Jun 5, 2023
私が現在開発に携わっているプロダクトは、サービスインから10年経ち、多くのユーザーに支えられ、会社の売上の大半を占めている。プロダクトとしては成功していると言って良い。しかしこのプロダクトにはビジョンがない。プロダクトのビジョンは、そのプロダクトの成功において不可欠なものだ。一方で、ビジョンがないにも関わらず成功しているプロダクトがこのように存在する。この矛盾にも見える状況について考えてみた。
「ビジョンはない」と言ったが、実際には「ビジョンは明文化されていない」というのが正確な表現かもしれない。明文化されていないだけで、実はビジョンは存在しているのではないか。そう考えてみると、この矛盾に見える状況は、プロダクトの成長に伴う体制規模の拡大が生み出したものであると説明できそうだ。
プロダクトの成長期で体制規模が小さいうちは経営層などトップの声が直接メンバーまで届きやすい。そのため当時は、狙う市場、ユーザーのニーズ、必要な機能などプロダクトの方向性が語られるたびに、ビジョンに相当するものがメンバーそれぞれに暗黙知として形成されていたと考えられる。実はみんなの心の中にビジョンはあったということになる。(実際はそのような暗黙知をビジョンとは言わないんだと思うが)
やがて暗黙知に頼ったビジョンは上手く機能しなくなる。プロダクトが成長を重ねて体制を拡大していく過程で、トップの声が直接メンバーに届かなくなり暗黙知的なビジョンの共有が難しくなる。その結果「ビジョンはない」と認知される状況に陥る。

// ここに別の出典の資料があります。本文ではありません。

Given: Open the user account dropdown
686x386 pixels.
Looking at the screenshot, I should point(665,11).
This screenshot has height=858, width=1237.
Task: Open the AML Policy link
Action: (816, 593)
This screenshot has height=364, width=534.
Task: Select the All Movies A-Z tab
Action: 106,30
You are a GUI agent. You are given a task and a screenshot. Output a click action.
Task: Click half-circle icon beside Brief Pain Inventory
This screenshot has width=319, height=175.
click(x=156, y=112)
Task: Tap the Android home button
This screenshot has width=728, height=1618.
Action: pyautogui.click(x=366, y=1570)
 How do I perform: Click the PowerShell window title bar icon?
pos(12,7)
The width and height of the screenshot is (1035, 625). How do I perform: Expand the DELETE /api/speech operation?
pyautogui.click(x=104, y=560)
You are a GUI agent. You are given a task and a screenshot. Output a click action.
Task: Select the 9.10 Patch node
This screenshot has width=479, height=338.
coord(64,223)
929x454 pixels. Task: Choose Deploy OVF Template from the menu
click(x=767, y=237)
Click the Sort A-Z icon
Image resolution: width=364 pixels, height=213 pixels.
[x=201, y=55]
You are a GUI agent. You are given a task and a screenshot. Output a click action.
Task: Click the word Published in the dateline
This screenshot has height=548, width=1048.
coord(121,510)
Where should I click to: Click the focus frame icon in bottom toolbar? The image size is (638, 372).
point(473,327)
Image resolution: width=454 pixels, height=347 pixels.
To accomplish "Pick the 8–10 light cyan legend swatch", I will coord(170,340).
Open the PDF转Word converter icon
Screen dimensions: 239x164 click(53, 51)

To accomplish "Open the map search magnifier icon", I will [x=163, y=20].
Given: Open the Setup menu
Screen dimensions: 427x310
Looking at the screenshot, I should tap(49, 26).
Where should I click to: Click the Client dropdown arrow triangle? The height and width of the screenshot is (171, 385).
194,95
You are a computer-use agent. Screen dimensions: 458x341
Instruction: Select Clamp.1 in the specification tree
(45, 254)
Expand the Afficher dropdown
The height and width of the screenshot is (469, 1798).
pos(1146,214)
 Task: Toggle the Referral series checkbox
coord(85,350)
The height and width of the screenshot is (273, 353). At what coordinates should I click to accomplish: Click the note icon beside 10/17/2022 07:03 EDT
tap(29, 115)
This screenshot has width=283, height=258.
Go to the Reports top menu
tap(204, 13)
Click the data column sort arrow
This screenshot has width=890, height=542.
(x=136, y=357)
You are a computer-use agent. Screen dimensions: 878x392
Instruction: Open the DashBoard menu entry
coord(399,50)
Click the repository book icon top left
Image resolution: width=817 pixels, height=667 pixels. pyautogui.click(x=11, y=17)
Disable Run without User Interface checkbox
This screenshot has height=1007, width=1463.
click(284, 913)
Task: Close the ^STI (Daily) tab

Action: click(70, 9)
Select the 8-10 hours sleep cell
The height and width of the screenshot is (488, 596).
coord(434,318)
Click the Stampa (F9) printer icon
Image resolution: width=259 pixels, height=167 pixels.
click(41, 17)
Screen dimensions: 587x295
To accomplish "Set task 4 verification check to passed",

ビジョンの明文化は、プロダクトが成長し、体制が拡大する過程で特に重要になると言える。プロダクトが成長期を越えた現在、さらにチームの数やマネジメントの階層が増えて、プロダクトの運営・開発の分業化は進んでいる。その中で自分の業務がどれだけプロダクトに貢献できているのか手応えが得られにくくなり、意思決定の透明性が感じられなくなり、プロダクトへのエンゲージメントが下がっている。これはまだ体制が小さかったときには発生していなかった問題であり、今ではプロダクトが抱える大きなリスクになっている。この問題の解決のために、今こそビジョンを明文化するべきだ。ビジョンが形式知として共有されることで、分業が進みスケールされた体制においてもチームに一体感が生まれてイキイキと仕事に取り組むことができるようになる。
成功したプロダクトでもビジョンの明文化に取り組むことは重要である。体制規模が小さいうちはビジョンがなくても上手くいくこともあるが、プロダクトの成長に伴い体制が拡大する過程でビジョンが必要となる。今こそ、ビジョンの明文化に向けた取り組みを始める時である。